Hati Ayanna semakin perih, setelah tadi Alta mengusirnya dan tidak mau bertanggung jawab. Sekarang ayahnya juga mengusirnya dari rumah. Harus ke mana ia sekarang? Ia tidak punya siapa-siapa lagi selain Ayah tirinya, ia tidak punya uang banyak untuk pergi sejauh mungkin.

Ayanna mengambil tas jinjing yang dilemparkan ayahnya tadi, lalu ia pergi dari rumah itu. Meski ia tidak tahu harus pergi kemana.

"Kenapa kamu datang di waktu yang tidak tepat? Bukannya aku tidak menginginkan kamu hadir di hidupku, tapi waktunya belum tepat untuk kamu hadir di hidup aku sekarang," batin Ayanna masih dengan isak tangisnya yang sudah sesegukan.

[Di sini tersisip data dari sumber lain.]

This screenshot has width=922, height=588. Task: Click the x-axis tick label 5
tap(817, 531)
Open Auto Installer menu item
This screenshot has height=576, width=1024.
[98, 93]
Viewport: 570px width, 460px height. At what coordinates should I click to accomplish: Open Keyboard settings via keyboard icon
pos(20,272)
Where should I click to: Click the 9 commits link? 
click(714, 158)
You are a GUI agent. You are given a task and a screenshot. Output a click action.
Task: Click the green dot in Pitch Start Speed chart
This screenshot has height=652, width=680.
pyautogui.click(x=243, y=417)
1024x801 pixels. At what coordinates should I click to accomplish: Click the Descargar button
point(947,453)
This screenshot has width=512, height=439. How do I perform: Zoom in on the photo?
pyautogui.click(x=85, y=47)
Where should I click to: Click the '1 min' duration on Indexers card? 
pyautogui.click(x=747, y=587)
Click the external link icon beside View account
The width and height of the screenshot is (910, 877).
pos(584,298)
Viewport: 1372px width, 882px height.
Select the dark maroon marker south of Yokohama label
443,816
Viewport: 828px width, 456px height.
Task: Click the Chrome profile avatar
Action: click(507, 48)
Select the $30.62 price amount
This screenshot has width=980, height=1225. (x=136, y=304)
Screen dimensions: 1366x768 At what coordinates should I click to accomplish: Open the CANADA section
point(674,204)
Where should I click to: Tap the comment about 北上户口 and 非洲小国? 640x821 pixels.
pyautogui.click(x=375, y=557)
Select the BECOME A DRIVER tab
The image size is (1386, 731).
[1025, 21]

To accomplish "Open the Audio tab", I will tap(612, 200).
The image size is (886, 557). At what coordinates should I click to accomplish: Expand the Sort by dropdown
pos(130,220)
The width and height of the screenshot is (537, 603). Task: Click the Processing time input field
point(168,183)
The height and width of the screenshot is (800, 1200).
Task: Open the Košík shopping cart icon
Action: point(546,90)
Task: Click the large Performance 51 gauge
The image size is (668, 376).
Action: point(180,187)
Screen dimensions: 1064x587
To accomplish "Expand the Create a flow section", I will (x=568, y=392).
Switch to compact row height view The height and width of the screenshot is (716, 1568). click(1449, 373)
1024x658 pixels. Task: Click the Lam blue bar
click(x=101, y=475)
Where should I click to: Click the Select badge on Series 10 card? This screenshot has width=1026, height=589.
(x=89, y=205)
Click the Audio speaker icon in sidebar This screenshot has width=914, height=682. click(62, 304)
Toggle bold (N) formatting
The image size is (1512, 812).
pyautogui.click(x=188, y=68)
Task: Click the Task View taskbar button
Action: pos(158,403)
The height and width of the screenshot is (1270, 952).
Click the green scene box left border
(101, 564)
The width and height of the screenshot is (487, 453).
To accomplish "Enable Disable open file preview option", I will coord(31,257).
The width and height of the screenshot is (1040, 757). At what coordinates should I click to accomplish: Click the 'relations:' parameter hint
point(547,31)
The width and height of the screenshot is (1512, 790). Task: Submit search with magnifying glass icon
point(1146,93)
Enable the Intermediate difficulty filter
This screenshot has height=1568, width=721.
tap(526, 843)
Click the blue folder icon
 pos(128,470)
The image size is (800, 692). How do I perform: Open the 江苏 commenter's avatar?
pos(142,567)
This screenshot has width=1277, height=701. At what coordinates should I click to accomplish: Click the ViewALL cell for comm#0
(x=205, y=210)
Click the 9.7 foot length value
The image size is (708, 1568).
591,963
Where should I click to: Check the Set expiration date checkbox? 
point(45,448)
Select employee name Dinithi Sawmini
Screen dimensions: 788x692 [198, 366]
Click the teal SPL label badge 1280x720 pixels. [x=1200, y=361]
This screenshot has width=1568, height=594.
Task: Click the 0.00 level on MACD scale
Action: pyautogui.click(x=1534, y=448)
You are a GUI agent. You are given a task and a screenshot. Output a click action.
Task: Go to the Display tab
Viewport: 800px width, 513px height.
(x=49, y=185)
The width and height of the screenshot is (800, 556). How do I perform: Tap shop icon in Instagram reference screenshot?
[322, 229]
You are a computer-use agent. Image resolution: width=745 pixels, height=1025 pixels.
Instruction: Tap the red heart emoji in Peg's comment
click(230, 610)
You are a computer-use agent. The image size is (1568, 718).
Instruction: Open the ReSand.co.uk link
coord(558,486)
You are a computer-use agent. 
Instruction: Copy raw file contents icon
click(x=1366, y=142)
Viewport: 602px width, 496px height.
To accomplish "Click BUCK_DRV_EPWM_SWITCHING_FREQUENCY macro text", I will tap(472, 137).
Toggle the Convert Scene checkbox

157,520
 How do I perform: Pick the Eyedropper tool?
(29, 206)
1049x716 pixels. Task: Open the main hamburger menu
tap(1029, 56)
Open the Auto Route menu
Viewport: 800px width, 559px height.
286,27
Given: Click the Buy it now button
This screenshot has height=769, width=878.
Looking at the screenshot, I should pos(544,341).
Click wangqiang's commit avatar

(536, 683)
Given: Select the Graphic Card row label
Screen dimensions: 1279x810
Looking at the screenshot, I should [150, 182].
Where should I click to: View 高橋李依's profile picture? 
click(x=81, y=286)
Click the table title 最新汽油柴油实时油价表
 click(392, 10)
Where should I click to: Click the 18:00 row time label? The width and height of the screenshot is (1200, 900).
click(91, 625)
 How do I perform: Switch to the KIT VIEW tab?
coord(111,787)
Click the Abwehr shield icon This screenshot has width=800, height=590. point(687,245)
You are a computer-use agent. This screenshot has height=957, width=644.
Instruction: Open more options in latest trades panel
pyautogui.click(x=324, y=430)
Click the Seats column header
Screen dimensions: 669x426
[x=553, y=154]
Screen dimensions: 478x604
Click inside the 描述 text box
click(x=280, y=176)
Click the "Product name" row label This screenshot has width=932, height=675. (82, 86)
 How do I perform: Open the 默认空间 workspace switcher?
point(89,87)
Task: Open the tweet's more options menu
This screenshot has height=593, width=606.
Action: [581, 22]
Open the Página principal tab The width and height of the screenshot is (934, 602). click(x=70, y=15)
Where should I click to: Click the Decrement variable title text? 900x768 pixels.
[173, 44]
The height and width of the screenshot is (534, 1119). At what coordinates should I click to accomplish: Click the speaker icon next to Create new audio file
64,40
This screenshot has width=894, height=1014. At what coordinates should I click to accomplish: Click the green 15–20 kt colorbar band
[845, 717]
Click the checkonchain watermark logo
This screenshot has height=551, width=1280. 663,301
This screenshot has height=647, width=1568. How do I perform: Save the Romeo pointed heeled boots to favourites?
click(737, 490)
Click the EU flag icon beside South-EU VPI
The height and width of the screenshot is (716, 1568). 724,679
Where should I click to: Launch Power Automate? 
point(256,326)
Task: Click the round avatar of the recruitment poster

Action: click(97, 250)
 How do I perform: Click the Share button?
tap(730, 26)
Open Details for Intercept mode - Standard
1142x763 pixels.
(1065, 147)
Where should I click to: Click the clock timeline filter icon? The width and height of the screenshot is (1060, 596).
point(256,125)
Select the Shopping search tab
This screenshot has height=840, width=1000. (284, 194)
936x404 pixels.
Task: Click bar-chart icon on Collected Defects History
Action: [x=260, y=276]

"Apa yang harus aku lakukan sekarang? Mempertahankan kamu atau menggugurkan kamu? Aku tidak mau menanggung dosa lagi dengan membunuh kamu yang tidak bersalah, tapi aku tidak mau kamu menderita nanti jika aku mempertahankan kamu. Apa yang harus aku lakukan? Aku sendiri sekarang. Ayahmu tidak mau bertanggung jawab, dia tidak peduli sama kita."

Ayanna semakin bingung, orang-orang yang melihatnya berjalan sambil menangis. Menatapnya aneh. Apalagi, Ayanna berjalan dengan tatapan kosongnya.

"Aku akan mencoba mempertahankan kamu. Aku akan berusaha agar kamu tetap hidup, aku ingin bersama kamu nanti. Hidup berdua bersama kamu, hanya berdua. Tidak akan ada yang lain. Dan, maafkan aku jika suatu saat nanti kamu harus merasakan pahitnya hidup di dunia bersama ... Bunda."